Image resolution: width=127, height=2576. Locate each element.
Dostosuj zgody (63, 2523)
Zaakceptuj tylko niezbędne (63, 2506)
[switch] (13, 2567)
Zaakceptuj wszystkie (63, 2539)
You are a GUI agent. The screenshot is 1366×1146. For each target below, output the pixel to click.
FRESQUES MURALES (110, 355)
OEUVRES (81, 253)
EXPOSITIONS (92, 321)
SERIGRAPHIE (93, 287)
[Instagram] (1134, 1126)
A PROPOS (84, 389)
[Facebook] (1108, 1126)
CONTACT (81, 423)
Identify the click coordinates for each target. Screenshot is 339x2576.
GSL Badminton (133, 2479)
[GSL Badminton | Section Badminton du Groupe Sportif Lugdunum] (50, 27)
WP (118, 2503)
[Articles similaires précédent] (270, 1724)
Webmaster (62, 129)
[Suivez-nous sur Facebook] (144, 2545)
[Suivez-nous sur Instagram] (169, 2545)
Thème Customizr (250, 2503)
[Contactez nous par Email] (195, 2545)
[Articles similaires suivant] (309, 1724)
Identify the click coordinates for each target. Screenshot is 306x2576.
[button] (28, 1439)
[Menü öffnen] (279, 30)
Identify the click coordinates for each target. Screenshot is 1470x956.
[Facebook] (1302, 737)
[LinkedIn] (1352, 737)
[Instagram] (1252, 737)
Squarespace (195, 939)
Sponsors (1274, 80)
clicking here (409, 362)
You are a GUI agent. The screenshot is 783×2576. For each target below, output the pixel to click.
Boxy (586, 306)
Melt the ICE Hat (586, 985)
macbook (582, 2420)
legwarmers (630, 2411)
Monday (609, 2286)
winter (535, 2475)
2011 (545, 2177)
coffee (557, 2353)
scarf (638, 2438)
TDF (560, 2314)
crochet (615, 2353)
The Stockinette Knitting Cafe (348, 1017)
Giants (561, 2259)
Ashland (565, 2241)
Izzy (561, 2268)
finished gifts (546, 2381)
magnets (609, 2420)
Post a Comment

◇ ◇ ◇ ◇ ◇

In the records above, locate each line with the word "pixel". Copy all such lines.

You are a GUI agent. The screenshot is 1366×1146. For each target below, output the pixel to click.
You are a GUI agent. The screenshot is 783×2576. For each target below, output the pixel to click.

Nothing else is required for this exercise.